Para peneliti dari lembaga riset Departemen Energi Amerika Serikat mengisolasi enzim katalase ultrastabil dari mikroba penyuka lingkungan ekstrem (extremophile) yaitu Thermus brockianus yang hidup pada suhu 70 derajat celcius. Ekstremophiles ini sendiri diisolasi dari Taman Nasional Yellow Stone yang selama ini terkenal sebagai habitat ekstremofil. Hingga saat ini masih belum diketahui mengapa enzim ini tahan panas sekaligus tahan kondisi alkali.

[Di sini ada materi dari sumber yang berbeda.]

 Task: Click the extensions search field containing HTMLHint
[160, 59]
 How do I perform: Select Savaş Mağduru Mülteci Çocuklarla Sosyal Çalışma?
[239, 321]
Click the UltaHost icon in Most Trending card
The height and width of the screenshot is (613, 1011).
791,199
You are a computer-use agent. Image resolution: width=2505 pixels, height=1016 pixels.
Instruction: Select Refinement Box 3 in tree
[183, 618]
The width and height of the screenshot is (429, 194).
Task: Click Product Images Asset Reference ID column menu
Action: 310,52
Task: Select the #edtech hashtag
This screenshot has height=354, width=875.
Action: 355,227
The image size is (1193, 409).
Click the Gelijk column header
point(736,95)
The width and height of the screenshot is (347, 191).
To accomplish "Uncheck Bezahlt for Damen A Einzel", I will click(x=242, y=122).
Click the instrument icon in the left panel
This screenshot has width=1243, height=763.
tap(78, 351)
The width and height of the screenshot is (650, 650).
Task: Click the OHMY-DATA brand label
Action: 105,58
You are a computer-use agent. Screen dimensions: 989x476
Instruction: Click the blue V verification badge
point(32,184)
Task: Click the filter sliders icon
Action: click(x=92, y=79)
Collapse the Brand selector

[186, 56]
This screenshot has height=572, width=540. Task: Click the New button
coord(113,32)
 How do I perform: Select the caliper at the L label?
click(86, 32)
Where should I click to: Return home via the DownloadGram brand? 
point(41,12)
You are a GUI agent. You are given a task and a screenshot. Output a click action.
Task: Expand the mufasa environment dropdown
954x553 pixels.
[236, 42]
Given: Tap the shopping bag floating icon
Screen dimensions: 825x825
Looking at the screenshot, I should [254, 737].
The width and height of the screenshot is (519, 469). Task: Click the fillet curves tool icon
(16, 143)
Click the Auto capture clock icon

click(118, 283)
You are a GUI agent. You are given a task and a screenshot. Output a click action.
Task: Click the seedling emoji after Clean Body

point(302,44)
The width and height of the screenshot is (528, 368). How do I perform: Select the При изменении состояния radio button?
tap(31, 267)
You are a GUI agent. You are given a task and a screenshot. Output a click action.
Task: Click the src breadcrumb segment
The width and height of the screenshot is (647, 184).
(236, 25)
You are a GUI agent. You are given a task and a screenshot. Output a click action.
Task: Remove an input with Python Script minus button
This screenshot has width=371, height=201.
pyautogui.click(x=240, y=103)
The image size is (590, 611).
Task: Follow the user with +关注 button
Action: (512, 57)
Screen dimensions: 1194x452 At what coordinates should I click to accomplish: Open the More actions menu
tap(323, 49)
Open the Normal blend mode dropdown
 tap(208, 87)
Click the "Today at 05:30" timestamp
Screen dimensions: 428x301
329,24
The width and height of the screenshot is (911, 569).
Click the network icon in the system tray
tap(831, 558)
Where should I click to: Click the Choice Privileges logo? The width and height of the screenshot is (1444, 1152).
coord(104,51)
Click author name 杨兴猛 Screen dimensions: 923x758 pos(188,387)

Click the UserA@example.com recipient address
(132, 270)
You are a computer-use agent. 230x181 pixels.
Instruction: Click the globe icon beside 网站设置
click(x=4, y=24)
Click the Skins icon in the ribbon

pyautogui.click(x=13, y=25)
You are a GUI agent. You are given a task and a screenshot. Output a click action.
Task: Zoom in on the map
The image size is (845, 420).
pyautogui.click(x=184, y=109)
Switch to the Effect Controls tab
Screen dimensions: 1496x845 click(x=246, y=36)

Sifat tahan panas bisa ditelusuri dari kesukaan Thermus brockianus hidup di lingkungan suhu tinggi. Akan tetapi, mikroba ini juga menyukai habitat dengan pH moderat.
Katalase ultrastabil diimmobilisasi secara kimiawi pada plastic beads seukuran butir pasir. Lalu, plastic beads yang telah berikatan dengan katalase ekstremofilik siap digunakan. salah satu aplikasi katalase ekstremofilik adalah penggunaan dalam filtrasi air limbah proses bleaching yang banyak mengandung senyawa beracun hidrogen peroksida. Enzim ini dimasukkan ke dalam kolom tabung yang digunakan sebagai filter untuk menyaring air buangan proses bleaching dan menguraikan hidrogen peroksida. Melalui proses immobilisasi seperti ini, ekstremozim menjadi lebih stabil, dan reusable. Sehingga penyaringan berulang-ulang untuk volume limbah lainnya dapat dilakukan dan biaya pengelolaan limbah dapat ditekan.